> **EXERCISE REQUIREMENTS**
Repeat the lines of the listing below exactly, covering only the stretch from the line containing "Click the Registry Editor title bar icon" through the line containing "click(x=623, y=241)", with both of those lines included.

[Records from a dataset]
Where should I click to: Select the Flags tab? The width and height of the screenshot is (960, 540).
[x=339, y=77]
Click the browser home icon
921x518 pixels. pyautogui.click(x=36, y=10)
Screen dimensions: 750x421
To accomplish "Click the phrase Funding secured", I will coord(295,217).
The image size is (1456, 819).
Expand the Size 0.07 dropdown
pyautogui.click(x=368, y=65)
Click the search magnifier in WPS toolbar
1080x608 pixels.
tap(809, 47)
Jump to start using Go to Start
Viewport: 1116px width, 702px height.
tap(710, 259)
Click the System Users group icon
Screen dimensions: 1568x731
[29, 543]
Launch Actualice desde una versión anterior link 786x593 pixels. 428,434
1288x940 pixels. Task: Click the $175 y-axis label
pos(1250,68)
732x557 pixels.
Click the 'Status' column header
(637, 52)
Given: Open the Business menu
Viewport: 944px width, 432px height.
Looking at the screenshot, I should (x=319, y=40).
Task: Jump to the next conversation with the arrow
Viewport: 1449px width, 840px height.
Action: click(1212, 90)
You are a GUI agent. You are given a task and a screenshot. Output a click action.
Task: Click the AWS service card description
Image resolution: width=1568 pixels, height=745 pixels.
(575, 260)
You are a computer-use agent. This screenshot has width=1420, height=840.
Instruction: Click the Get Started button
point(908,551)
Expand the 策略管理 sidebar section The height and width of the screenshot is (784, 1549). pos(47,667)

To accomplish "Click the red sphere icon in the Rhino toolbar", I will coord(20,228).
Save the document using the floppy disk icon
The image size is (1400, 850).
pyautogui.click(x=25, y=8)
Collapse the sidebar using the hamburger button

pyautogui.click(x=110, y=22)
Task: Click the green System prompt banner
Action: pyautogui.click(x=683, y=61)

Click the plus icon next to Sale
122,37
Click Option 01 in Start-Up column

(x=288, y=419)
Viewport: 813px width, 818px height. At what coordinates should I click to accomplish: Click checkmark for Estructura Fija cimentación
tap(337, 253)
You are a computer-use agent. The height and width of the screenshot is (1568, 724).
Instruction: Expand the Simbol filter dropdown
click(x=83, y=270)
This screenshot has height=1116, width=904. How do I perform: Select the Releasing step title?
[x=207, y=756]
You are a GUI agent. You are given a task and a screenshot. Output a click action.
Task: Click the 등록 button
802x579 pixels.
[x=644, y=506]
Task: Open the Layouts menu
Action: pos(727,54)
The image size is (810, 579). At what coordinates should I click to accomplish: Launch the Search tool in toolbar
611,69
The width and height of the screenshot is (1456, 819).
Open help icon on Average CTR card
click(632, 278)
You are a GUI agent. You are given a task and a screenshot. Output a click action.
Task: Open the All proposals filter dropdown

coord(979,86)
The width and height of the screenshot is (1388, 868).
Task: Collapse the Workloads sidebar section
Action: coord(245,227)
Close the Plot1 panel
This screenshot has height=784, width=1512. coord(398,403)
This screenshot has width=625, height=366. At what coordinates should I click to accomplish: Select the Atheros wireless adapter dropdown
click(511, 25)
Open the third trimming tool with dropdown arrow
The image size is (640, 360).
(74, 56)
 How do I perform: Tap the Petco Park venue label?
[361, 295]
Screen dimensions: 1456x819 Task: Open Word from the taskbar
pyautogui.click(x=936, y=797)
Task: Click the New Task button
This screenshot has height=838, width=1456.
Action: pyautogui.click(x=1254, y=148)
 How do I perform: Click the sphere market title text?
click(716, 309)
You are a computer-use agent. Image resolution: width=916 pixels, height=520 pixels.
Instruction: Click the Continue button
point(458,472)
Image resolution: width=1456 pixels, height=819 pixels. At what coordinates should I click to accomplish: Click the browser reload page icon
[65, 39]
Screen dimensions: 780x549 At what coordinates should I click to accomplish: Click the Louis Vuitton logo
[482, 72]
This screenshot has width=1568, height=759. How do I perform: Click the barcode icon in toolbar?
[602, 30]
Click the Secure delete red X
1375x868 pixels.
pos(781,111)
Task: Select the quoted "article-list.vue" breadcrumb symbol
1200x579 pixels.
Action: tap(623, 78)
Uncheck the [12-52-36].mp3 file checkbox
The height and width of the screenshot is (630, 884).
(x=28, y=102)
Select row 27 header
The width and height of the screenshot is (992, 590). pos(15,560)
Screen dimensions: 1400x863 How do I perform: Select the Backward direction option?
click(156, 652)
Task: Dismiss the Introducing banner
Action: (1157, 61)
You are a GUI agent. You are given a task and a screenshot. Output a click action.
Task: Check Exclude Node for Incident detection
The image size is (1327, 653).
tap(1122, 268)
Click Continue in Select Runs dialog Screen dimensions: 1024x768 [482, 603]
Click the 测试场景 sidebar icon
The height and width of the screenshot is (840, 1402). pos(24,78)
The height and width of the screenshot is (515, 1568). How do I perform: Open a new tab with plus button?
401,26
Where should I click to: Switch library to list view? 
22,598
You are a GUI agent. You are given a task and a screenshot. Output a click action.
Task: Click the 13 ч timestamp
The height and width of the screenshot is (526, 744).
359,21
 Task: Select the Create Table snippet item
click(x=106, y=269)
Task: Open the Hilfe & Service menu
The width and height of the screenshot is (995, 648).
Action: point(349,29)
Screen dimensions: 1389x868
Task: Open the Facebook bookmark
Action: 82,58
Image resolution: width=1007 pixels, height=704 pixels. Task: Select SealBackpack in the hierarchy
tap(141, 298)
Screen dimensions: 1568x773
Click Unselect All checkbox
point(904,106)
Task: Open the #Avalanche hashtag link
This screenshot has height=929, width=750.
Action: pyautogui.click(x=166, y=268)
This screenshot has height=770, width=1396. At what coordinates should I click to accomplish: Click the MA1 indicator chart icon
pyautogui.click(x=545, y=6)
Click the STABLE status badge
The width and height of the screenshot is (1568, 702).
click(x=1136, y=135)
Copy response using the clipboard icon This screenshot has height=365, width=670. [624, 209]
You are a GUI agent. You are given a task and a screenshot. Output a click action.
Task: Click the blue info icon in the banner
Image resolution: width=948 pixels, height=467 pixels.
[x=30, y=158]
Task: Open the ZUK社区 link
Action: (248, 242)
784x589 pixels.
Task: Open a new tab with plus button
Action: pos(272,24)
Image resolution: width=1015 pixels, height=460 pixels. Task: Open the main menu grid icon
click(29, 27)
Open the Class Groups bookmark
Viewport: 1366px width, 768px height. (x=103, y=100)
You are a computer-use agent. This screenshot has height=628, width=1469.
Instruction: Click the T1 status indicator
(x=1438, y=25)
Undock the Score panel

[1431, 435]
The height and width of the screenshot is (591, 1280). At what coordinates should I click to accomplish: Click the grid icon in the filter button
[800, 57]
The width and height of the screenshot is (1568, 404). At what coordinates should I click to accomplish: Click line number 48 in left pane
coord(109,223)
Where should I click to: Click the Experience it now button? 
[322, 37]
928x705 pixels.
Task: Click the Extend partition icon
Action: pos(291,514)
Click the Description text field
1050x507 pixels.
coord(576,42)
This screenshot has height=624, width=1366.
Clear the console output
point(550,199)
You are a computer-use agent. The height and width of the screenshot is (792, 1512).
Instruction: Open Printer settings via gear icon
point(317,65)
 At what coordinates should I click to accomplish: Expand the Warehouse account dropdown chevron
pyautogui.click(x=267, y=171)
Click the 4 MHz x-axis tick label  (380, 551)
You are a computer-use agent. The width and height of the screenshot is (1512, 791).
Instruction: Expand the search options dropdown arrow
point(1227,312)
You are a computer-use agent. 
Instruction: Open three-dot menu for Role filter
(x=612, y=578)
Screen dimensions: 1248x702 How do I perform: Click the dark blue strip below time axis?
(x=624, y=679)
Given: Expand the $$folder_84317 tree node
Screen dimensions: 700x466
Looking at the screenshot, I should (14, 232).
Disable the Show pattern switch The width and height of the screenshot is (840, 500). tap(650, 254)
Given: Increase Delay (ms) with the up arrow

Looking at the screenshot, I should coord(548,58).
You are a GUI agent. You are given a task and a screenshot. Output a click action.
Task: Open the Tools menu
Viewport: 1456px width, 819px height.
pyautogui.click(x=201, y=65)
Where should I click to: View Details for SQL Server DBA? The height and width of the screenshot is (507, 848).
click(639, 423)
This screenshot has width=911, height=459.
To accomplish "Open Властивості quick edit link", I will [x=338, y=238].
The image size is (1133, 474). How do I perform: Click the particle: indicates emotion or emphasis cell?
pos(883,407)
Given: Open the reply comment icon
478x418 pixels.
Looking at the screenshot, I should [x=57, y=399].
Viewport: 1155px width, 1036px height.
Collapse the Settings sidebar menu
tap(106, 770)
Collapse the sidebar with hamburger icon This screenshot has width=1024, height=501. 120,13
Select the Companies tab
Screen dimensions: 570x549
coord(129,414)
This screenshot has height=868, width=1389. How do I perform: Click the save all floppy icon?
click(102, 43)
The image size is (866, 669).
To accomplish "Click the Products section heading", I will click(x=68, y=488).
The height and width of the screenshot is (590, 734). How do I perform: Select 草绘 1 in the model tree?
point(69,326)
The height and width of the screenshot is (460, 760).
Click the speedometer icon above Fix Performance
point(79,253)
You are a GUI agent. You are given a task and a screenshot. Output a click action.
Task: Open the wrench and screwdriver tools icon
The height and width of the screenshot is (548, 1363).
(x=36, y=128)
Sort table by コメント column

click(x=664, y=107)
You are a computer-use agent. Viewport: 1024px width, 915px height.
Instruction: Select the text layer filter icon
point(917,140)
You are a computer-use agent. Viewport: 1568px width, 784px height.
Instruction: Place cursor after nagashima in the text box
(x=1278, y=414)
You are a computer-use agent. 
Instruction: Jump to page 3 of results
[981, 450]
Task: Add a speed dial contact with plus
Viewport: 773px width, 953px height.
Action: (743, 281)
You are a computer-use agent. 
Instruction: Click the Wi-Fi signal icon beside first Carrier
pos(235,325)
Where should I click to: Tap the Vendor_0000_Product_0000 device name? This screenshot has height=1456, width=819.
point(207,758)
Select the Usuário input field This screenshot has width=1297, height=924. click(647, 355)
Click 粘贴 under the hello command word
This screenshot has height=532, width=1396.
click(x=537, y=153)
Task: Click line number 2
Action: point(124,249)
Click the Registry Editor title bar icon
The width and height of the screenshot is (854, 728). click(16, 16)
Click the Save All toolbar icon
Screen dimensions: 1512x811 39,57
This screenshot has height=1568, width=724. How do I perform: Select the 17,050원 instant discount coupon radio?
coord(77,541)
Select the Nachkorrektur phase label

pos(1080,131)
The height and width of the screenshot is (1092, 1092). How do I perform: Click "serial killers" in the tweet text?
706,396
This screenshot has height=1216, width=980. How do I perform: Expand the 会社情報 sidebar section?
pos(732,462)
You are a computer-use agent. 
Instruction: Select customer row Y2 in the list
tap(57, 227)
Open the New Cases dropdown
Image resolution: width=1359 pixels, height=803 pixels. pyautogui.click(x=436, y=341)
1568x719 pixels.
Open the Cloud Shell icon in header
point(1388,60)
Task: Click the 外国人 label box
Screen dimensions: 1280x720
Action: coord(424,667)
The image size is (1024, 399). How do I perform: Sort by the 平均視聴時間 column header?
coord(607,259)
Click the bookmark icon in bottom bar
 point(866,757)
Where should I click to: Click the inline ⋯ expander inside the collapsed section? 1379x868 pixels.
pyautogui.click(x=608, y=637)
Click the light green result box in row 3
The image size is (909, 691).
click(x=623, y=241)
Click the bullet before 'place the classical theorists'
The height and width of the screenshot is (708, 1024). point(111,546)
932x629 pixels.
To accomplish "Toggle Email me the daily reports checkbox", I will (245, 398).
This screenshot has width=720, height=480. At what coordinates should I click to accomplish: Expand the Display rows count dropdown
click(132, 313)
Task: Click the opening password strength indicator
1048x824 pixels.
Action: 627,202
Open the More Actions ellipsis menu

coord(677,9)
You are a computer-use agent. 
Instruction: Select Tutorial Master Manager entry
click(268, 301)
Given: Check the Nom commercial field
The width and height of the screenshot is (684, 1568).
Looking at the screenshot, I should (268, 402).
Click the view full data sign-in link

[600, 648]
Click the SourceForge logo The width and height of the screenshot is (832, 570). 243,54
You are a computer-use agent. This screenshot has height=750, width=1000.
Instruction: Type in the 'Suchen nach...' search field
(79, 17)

> **OUTPUT**
Click the Registry Editor title bar icon
The width and height of the screenshot is (854, 728). click(16, 16)
Click the Save All toolbar icon
Screen dimensions: 1512x811 39,57
This screenshot has height=1568, width=724. How do I perform: Select the 17,050원 instant discount coupon radio?
coord(77,541)
Select the Nachkorrektur phase label

pos(1080,131)
The height and width of the screenshot is (1092, 1092). How do I perform: Click "serial killers" in the tweet text?
706,396
This screenshot has height=1216, width=980. How do I perform: Expand the 会社情報 sidebar section?
pos(732,462)
You are a computer-use agent. 
Instruction: Select customer row Y2 in the list
tap(57, 227)
Open the New Cases dropdown
Image resolution: width=1359 pixels, height=803 pixels. pyautogui.click(x=436, y=341)
1568x719 pixels.
Open the Cloud Shell icon in header
point(1388,60)
Task: Click the 外国人 label box
Screen dimensions: 1280x720
Action: coord(424,667)
The image size is (1024, 399). How do I perform: Sort by the 平均視聴時間 column header?
coord(607,259)
Click the bookmark icon in bottom bar
 point(866,757)
Where should I click to: Click the inline ⋯ expander inside the collapsed section? 1379x868 pixels.
pyautogui.click(x=608, y=637)
Click the light green result box in row 3
The image size is (909, 691).
click(x=623, y=241)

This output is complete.